51) On January 1, 2011, Swinger, Inc. purchases a batting machine for $240,000 that has an estimated useful life of 5 years and an expected residual value of $20,000. What is the effect of this transaction on the company’s statement of cash flows for the year ended December 31, 2011?
A) Financing activity cash inflow of $240,000
B) Financing activity cash outflow of $(240,000)
C) Investing activity cash outflow of $(240,000)
D) The transaction will not be reported on the statement of cash flows.
52) On January 1, 2011, Swinger, Inc. purchases a batting machine for $240,000 that has an estimated useful life of 5 years and an expected residual value of $20,000. What is the effect of this transaction on the company’s statement of cash flows for the year ended December 31, 2012?
A) Financing activity cash outflow of $(44,000)
B) Operating activity cash outflow of $(44,000)
C) Investing activity cash outflow of $(240,000)
D) The transaction will not be reported on the statement of cash flows in 2010.
53) On January 1, 2011, Swinger, Inc. purchases a batting machine for $240,000 that has an estimated useful life of 5 years and an expected residual value of $20,000. What will the company report on its income statement for the year ended December 31, 2012?
A) Financing activity cash outflow of $(44,000)
B) Equipment will be reported as an asset at a book value of $152,000.
C) Depreciation expense of $44,000
D) Depreciation expense of $88,000
54) On January 1, 2011, Beyers Company pays $205,000 cash for factory equipment that has an estimated useful life of 10 years and an expected residual value of $5,000. Calculate the book value of the equipment that will be reported on the balance sheet dated December 31, 2012.
A) $205,000
B) $165,000
C) $160,000
D) $200,000
55) On January 1, 2011, Beyers Company pays $205,000 cash for factory equipment that has an estimated useful life of 10 years and an expected residual value of $5,000. Calculate the amount of accumulated depreciation at December 31, 2012.
A) $40,000
B) $165,000
C) $205,000
D) $38,000
56) On January 1, 2011, Beyers Company pays $205,000 cash for factory equipment that has an estimated useful life of 10 years and an expected residual value of $5,000. What will the company report on its statement of cash flows for the year ended December 31, 2011?

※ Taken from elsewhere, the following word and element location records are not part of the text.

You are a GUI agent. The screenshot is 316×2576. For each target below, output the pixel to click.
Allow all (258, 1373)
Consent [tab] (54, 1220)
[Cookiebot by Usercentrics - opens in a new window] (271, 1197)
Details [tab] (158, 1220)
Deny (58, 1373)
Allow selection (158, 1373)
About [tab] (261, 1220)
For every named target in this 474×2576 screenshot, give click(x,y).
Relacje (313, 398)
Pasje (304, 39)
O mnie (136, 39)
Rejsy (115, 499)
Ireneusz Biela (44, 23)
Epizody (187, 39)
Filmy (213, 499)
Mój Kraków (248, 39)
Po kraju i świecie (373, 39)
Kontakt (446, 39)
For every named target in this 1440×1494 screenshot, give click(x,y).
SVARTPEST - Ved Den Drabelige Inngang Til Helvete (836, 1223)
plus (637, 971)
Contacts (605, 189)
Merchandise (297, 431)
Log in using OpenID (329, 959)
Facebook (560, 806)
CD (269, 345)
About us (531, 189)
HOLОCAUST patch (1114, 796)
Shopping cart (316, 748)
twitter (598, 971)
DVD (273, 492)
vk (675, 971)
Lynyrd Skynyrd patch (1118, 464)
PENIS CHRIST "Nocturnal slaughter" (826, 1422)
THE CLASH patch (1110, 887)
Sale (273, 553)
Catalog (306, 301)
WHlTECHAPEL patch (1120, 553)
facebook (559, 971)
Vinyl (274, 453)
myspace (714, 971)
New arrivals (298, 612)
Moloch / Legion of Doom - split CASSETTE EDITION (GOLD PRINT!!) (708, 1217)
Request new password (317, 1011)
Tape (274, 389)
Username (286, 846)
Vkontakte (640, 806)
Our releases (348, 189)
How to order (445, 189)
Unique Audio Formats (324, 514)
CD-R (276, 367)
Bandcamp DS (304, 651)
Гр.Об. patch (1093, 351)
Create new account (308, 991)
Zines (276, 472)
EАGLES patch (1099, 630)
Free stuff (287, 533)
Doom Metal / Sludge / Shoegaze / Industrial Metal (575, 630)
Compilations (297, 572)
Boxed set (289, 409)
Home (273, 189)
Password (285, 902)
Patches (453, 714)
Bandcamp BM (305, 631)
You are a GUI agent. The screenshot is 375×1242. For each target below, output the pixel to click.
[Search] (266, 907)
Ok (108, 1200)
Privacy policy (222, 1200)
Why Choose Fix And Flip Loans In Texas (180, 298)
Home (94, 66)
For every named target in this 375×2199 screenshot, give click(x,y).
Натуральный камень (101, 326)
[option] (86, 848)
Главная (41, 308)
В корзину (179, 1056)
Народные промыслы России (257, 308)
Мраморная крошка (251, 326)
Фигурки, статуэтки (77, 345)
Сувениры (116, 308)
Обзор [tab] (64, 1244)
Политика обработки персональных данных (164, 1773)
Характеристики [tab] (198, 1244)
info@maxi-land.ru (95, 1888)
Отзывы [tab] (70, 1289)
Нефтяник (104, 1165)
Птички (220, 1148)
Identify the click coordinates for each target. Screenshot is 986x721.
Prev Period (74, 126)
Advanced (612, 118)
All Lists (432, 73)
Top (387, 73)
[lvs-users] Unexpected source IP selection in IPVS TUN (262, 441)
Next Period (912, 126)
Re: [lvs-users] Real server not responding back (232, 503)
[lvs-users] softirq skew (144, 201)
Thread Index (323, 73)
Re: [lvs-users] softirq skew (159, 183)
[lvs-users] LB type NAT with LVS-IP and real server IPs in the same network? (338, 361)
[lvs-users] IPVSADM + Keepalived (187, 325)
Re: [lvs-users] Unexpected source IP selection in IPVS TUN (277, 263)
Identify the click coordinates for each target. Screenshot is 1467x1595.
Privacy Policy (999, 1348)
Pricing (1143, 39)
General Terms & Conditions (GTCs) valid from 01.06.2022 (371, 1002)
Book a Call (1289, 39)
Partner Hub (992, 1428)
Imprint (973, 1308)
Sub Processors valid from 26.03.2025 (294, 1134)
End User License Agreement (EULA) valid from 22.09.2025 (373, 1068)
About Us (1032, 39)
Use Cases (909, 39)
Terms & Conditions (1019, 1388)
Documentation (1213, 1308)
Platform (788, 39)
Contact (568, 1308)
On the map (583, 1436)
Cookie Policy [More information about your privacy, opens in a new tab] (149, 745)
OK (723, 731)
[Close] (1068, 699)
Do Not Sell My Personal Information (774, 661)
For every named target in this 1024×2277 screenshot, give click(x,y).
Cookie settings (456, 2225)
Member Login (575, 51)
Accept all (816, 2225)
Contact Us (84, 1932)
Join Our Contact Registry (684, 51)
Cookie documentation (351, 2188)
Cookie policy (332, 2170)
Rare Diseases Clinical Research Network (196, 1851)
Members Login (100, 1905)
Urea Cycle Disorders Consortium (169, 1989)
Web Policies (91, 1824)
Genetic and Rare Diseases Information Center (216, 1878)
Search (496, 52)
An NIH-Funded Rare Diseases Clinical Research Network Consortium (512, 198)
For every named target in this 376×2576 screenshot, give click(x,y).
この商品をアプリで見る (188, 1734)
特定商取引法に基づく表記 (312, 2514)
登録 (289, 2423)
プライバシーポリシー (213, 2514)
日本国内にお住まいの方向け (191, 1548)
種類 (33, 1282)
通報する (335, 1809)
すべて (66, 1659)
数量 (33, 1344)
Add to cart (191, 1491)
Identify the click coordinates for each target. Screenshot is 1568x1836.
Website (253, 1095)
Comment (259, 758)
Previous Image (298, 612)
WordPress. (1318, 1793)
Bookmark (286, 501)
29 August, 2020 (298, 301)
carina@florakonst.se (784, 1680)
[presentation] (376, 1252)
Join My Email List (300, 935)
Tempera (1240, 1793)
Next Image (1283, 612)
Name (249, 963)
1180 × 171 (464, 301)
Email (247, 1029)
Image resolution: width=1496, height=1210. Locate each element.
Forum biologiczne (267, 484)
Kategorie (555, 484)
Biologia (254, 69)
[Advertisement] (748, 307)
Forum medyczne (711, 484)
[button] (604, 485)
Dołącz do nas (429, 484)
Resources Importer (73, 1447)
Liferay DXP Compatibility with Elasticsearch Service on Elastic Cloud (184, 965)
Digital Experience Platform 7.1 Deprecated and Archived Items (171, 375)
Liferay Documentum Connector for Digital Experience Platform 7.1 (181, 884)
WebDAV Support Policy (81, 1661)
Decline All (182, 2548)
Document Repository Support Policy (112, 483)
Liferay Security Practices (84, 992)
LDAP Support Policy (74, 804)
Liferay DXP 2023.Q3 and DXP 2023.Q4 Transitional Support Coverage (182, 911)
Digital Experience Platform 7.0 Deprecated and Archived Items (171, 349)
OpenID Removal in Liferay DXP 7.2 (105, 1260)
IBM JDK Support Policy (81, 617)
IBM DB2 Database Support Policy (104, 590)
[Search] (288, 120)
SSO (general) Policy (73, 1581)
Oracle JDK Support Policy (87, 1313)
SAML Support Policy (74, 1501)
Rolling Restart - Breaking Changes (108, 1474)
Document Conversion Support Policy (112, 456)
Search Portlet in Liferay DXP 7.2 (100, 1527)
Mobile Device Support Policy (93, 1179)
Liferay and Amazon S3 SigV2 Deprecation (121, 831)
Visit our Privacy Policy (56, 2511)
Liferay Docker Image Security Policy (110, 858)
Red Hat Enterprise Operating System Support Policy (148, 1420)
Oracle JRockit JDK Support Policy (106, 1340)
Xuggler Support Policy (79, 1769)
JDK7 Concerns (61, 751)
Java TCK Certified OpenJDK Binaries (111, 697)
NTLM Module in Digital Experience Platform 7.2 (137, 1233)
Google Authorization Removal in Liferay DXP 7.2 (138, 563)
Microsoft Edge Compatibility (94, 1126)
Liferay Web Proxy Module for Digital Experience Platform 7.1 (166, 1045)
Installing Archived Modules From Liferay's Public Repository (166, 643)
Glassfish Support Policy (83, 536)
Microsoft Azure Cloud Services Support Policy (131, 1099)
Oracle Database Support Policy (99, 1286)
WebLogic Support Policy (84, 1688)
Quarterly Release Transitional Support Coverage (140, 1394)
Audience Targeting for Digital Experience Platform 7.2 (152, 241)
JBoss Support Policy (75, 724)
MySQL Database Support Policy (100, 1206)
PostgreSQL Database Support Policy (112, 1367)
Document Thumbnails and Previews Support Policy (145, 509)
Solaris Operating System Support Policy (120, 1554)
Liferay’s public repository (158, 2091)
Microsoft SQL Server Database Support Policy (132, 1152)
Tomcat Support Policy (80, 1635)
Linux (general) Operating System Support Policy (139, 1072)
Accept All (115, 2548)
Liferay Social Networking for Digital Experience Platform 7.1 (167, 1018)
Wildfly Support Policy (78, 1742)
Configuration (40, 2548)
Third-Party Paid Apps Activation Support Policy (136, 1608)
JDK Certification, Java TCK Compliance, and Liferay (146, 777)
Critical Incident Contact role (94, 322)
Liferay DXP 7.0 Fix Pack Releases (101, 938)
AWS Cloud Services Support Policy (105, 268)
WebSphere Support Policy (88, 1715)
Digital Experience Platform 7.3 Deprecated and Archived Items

A) Operating activity cash outflow of $(205,000)
B) Operating activity cash outflow of $(20,500)
C) Investing activity cash outflow of $(205,000)
D) Financing activity cash outflow of $(205,000)
57) On January 1, 2011, Beyers Company pays $205,000 cash for factory equipment that has an estimated useful life of 10 years and an expected residual value of $5,000. What will Beyers report on its income statement for the year ended December 31, 2011?
A) Financing activity cash outflow of $(20,000)
B) Investing activity cash outflow of $(20,000)
C) Cash payment of $205,000
D) Depreciation expense of $20,000
58) Avatar, Inc. bought a machine on January 1, 2011 for $96,000. The machine is expected to last for 8 years, after which it will be worthless. How much depreciation expense will Avatar show on its income statement for the year ended December 31, 2011?
A) $96,000
B) $16,000
C) $12,000
D) $0. Depreciation expense does not appear on the income statement.
59) Avatar, Inc. bought a machine on January 1, 2011 for $96,000. The machine is expected to last for 8 years, after which it will be worthless. How much depreciation expense will Avatar show on its balance sheet at December 31, 2011?
A) $96,000
B) $16,000
C) $12,000
D) $0. Depreciation expense does not appear on the balance sheet.
60) Avatar, Inc. bought a machine on January 1, 2011 for $96,000. The machine is expected to last for 8 years, after which it will be worthless. How much accumulated depreciation will Avatar report at December 31, 2011?
A) $96,000
B) $16,000
C) $12,000
D) $0. Accumulated depreciation does not appear on the balance sheet.